Non abbiamo alcuna intenzione di criticare Papa Francesco. Non sarebbe gentile e neppure opportuno, dato che mezzo mondo lo ascolta probabilmente con qualche ragione. Non è lui che ci preoccupa, bensì il suo interlocutore principale: Eugenio Scalfari, fondatore del quotidiano La Repubblica.
Il capo della cristianità e il giornalista barbuto hanno preso l'abitudine di parlarsi. E fin qui sono affari loro. Nulla da obiettare, ci mancherebbe altro. Anzi, fa piacere che il successore di Pietro s'intrattenga in edificanti conversari con un laico non credente, ma assai interessato alle questioni religiose come un parroco un po' in crisi con la fede.
Il punto è un altro. Ogni volta che le due personalità discutono fra loro, il resoconto del dibattito compare sul quotidiano, il secondo per diffusione in Italia. E anche questo particolare non ci stupirebbe, se non fosse che subito dopo la pubblicazione dei mistici confronti, puntualmente, il pontefice, tramite la sala stampa vaticana, provvede a correggere o addirittura a smentire le dichiarazioni attribuitegli da Scalfari. Ieri, per esempio, la prima pagina della Repubblica recava questo titolo: «Il Papa: Come Gesù userò il bastone contro i preti pedofili». Sommario: «Colloquio con il Pontefice: La pedofilia è una lebbra che c'è nella Chiesa e colpisce anche vescovi e cardinali». Roba pesante. Che Bergoglio si è affrettato a negare di avere detto.

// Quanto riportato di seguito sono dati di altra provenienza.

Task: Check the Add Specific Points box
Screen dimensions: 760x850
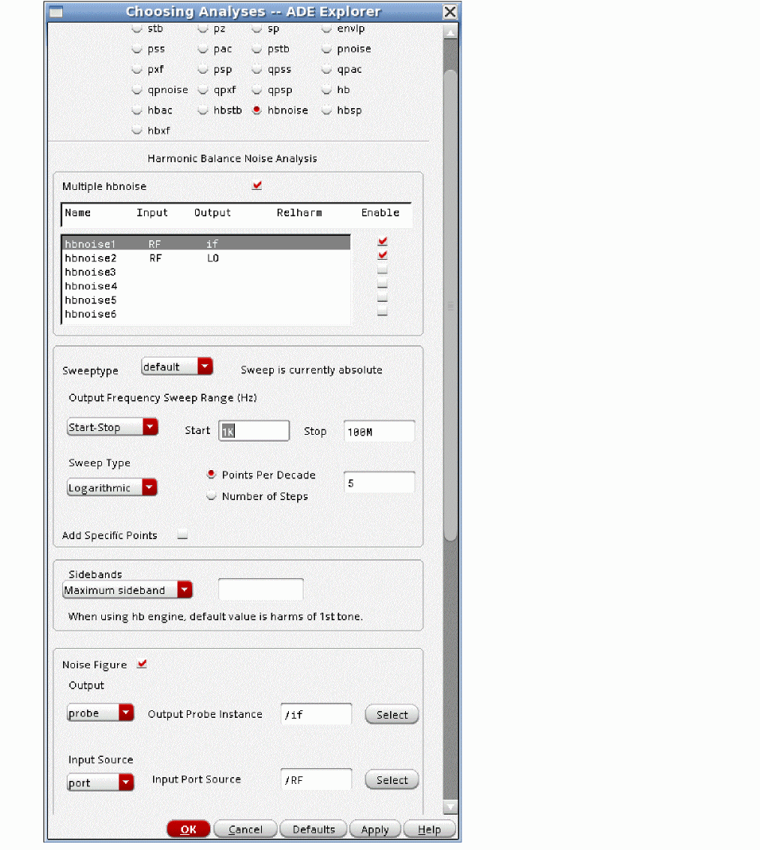Action: click(182, 535)
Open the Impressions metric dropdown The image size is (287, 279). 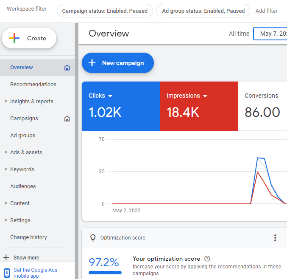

Le rettifiche di Francesco, all'indomani delle sue chiacchierate con Barbapapà, non sono nuove. Esistono dei precedenti su cui non vorremmo insistere. Limitiamoci a quest'ultimo caso. Leggere che la pedofilia sia praticata da vescovi e cardinali fa effetto. Magari questa è la verità. Se poi però colui il quale avrebbe pronunciato simile frase - assai impegnativa - si affretta ad aggiustare il tiro, cioè a smentire di averla anche solo pensata, allora la musica cambia. A chi dare retta? Al vicario di Cristo in terra o all'ateo che si è intrattenuto a colloquio con lui riferendone il pensiero? La tentazione sarebbe quella di credere al primo, non fosse altro perché in materia celeste ci sembra più accreditato del secondo (benché Eugenio non se ne renda conto, tant'è che non smette di cimentarsi con il Papa in discettazioni teologiche). Ma non si sai mai. Non essendo stati presenti al faccia a faccia, non possiamo renderne testimonianza.
Ciò che ci sorprende è il fatto che Francesco non abbia ancora capito una piccola cosa: è meglio predicare all'Angelus che durante le visite di un giornalista (per quanto autorevole). Egli è molto amato dai cattolici, i quali lo ascoltano a bocca aperta, e non saranno molto impressionati dagli equivoci provocati dal suo dialogo con il fondatore della Repubblica. Converrà, tuttavia, il Santo Padre, che sarà bene in futuro evitare di scambiare idee con un rappresentante della stampa le cui cronache necessitano di essere corrette a pubblicazione avvenuta. Il Papa non ha bisogno di un portavoce. Apre la finestra del suo studio e si rivolge alla piazza gremita di fedeli. Un discorso diretto alla folla non genera di solito malintesi. Le interviste invece nascondono sempre qualche insidia.
Che ci siano dei preti pedofili anche nelle alte gerarchie è probabile, ma è meglio discuterne nelle sedi ufficiali e non spifferarlo a Scalfari, che magari capisce male.
Quanto alla scomunica dei mafiosi, sbaglierò, ma mi sembra un atto dovuto (visto che essi sono degli assassini) e abbastanza tardivo, se proprio devo essere sincero.